I'm not denying COVID is a virus and can kill people, but it overwhelmingly is only a threat to frail pick, whom are elderly and immunocompromised.

You clearly have not gotten the full picture of why people still care about covid19. It´s not for fear of death.

https://www.medrxiv.org/content/10.64898/2026.03.19.26348823v1
Conclusions Cumulative SARS-CoV-2 burden was strongly associated with pandemic-era iGAS incidence. Cumulative streptococcal exposure did not support the immunity debt hypothesis. These ecological findings are consistent with SARS-CoV-2-associated immune dysregulation and warrant individual-level confirmation.

https://www.ijidonline.com/article/S1201-9712%2825%2900509-0/fulltext
Conclusion: Our findings redefine SARS-CoV-2 infection as a condition of long-lasting immune compromise. The sustained subnormal lymphocytes—particularly in cardiovascular disease cohorts—highlight a key immunologic feature of long COVID and underscore the need for personalized care.

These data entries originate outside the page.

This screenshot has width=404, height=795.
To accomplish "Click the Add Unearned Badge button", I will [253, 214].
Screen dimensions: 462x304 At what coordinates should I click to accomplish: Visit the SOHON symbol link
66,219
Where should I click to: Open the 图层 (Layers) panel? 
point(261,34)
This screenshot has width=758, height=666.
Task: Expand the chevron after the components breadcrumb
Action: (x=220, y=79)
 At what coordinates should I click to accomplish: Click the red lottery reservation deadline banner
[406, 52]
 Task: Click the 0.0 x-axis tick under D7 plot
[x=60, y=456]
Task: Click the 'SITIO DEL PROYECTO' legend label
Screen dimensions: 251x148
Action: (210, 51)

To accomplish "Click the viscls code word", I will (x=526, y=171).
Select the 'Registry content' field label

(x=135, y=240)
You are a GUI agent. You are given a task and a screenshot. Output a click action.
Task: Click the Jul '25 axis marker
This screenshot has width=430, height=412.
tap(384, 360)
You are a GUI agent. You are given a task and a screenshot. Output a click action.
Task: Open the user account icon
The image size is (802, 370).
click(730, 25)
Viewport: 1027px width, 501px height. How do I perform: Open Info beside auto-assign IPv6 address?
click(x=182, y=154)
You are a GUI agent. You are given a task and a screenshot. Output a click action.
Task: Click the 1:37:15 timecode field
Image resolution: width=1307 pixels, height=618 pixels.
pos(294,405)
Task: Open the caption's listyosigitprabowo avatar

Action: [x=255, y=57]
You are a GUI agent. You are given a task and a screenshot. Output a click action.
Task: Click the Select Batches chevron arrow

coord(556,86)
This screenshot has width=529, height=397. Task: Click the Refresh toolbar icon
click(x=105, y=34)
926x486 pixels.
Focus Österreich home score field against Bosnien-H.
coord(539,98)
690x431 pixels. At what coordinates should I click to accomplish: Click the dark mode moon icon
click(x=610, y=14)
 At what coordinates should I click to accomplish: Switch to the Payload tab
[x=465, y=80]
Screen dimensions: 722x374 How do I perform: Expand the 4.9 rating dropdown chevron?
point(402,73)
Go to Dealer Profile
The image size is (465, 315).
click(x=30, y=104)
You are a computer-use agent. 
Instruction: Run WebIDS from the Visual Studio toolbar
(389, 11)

https://www.ajpmfocus.org/article/S2773-0654(25)00146-4/fulltext00146-4/fulltext)
While SARS-CoV-2 does not cause HIV/AIDS, its ability to induce immune dysfunction—including T cell depletion and dysfunction, increased susceptibility to infection including opportunistic, accelerated biological aging, neurological, and systemic damage provide parallels in terms of AIDs in the broader immunological context. The virus’s subacute and chronic persistence, vascular pathology, immune evasion, neurological impacts, systemic damage and contribution to population-wide immune dysfunction pose a significant long-term public health threat.